The repairs will begin in August 2022 with installing interim risk reduction measures by placing supersack sandbags at 12 locations along the dune. This work will be followed by a contract to install 2,200-foot stone dune core on the western end of the project, repair damages to the existing breakwaters, and repair the western jetty. This contract is scheduled to be executed in early 2023.
Additionally, 21,000 feet of clay-filled geotextile tube will be installed along the western portion of the project, damages to the eastern sand-filled geotube addressed, and the overall 7-mile dune and beach restored.
"The Grand Isle project not only includes repairs to the burrito levee, but the addition of over 2,000 feet of stone core dune on the island's western end and the installation of a clay core for 4 miles of the dune," said CPRA Executive Director Bren Haase. "These elements will work together to provide integrated protection, and we're grateful for the collaboration that made this progress possible."
The repairs will be in addition to work currently underway. Congress included $15 million in the Bipartisan Budget Act of 2018 to construct risk reduction features on the barrier island. These funds were used to construct five breakwaters and undertake beach nourishment. Upon completion, the remaining funds are now being used to construct an adjacent sixth breakwater.
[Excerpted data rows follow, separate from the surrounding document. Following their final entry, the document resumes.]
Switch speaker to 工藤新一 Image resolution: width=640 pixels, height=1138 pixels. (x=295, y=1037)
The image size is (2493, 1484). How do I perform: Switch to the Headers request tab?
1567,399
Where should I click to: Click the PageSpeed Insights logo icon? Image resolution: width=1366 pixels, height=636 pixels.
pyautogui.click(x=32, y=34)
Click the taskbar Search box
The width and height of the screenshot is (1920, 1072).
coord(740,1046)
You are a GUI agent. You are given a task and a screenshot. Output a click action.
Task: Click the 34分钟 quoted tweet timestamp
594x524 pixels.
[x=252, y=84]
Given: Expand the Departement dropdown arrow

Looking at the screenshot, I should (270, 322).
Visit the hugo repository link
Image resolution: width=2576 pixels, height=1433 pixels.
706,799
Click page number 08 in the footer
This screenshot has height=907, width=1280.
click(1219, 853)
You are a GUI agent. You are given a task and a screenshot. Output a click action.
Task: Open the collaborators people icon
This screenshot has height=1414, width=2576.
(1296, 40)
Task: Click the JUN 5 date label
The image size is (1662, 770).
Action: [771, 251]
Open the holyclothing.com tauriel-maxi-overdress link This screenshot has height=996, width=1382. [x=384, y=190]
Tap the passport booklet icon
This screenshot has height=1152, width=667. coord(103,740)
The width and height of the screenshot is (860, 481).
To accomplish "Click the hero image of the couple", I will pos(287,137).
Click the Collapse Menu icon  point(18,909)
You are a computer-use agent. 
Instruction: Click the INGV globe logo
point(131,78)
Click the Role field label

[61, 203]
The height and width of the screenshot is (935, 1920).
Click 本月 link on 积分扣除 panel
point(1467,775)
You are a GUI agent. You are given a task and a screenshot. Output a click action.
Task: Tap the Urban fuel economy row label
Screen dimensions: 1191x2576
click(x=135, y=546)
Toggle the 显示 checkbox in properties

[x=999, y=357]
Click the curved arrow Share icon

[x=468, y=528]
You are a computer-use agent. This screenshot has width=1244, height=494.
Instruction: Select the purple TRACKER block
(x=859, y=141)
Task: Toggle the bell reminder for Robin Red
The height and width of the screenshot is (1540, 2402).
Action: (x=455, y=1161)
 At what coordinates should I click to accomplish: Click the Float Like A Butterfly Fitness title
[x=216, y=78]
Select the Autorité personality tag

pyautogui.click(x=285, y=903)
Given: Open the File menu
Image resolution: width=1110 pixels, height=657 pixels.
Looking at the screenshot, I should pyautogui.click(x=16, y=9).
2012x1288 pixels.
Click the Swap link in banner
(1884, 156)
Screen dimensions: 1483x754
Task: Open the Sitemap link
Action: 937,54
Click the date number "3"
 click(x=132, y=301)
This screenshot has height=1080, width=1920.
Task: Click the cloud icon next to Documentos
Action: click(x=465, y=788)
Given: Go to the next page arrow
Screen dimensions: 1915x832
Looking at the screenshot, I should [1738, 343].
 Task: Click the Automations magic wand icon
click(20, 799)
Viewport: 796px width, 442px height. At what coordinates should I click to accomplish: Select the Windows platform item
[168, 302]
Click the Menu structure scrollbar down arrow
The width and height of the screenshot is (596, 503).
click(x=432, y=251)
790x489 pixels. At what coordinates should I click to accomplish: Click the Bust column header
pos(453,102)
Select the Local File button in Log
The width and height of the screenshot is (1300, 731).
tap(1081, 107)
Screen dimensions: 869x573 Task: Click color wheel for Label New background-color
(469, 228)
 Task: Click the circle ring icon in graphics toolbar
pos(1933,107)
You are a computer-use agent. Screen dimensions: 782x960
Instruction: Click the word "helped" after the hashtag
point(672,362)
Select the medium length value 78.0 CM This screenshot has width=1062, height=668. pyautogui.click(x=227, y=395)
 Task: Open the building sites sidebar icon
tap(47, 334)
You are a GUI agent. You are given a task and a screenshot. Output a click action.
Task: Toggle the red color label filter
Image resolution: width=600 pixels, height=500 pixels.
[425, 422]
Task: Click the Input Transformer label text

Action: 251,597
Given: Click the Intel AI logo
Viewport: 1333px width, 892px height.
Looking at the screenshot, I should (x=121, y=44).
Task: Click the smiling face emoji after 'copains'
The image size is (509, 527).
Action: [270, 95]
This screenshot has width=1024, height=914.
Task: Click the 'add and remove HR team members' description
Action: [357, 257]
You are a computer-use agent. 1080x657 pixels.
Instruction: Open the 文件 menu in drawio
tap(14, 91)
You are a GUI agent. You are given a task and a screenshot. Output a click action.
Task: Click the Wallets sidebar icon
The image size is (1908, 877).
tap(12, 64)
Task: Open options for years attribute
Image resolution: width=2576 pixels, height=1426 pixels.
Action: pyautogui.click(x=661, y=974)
Congress and the Administration also included appropriations in the post-Ida Disaster Relief Supplement Appropriation Act of 2022 to investigate sustainable and more resilient approaches to reducing risk for Grand Isle. Completion of a general reevaluation report will take approximately three years and cost $3 million. Upon finalization of the feasibility cost share agreement between USACE and CPRA, the study will open with scoping meetings to gather feedback from residents and stakeholders.